闌珊的身子晃了晃。
她的手臂在瞬間失去了力量,整個人幾乎往地上跌倒過去,卻在將要跌倒的時候又硬生生地撐住了。
皇帝的這句話闌珊聽的非常明白,可是她滿心震撼,竟不知道如何回答。
「怎麼,」皇帝看著沉默中微微發抖的闌珊,「你也要不承認嗎?就跟外頭跪著的太子妃一樣?」
闌珊的雙眸微微睜大。
就在這時,外頭小太監揚聲道:「太子殿下到!」
皇帝聽了一笑,對雨霽說道:「朕的這個兒子,快給他媳婦玩在掌心裡、玩死只怕也不知道呢。」
闌珊原本還覺著那暖氣跟龍涎香交織,熏的人心裡難受,聽了這句,心頭卻又冒出一股寒氣來。
只一會兒的功夫,太子趙元吉從外頭快步走了進來。
一眼看到闌珊跪在地上,太子略覺疑惑,卻上前也跟著跪地道:「兒臣參見父皇!」
皇帝道:「哦,你來做什麼?」
趙元吉嘴巴張了張,有些猶豫,卻終於著急地說道:「兒臣聽說……聽說太子妃她不知怎麼衝撞了父皇,兒臣相信她是無心的,懇求父皇……開恩,不要責罰她。」
皇帝道:「你果然是來給她求情的。那朕問你,假如太子妃肆意妄為,罪犯欺君,圖謀不軌,你還要給她求情嗎?」
趙元吉大驚失色:「父皇,這話從何說起?阿汝……太子妃她從來賢良淑德,溫柔仁慈,且又賢孝,怎麼會……肆意妄為之類的?兒臣斷不能相信,或許、是有人向父皇進了讒言?或者有什麼誤會?」
皇帝看著他震驚的神情,片刻才長長地嘆了口氣:「你果然是不知情的。」
趙元吉眉頭緊鎖,萬分焦急:「父皇指的是什麼?太子妃到底又是如何觸怒了父皇的,懇請父皇明示!」
方才趙元吉得了消息急急而來,見鄭適汝跪在外頭,已經把他嚇了一跳,上前去扶她起來,卻給太子妃推開了。

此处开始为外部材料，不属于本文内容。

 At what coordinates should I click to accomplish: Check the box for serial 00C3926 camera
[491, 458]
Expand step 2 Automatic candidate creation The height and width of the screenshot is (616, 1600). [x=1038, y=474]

趙元吉毫無辦法,只能趕緊先進來面聖,好歹先求下情來,別把太子妃在外頭凍壞了。
誰知皇帝居然是這個態度。
皇帝的目光掃過旁邊的闌珊,又看向太子,說道:「你自己的枕邊人,你卻一點兒也不清楚她的所作所為。元吉,你這樣真的很讓朕替你擔心啊,將來你若是坐在這個位子上,你的太子妃,豈不就是呂雉武媚一類的人物了嗎?」
趙元吉猛然一抖:「父皇?!」
闌珊再也忍不住了。
——皇帝這話說的太重了,呂雉便是漢高祖劉邦的皇后,同時也是自秦始皇之後第一位臨朝稱制的女子,在她掌權的時候,外戚專權的風氣一時無兩;而武媚自然就不必說了,更是唯一的一個女皇帝。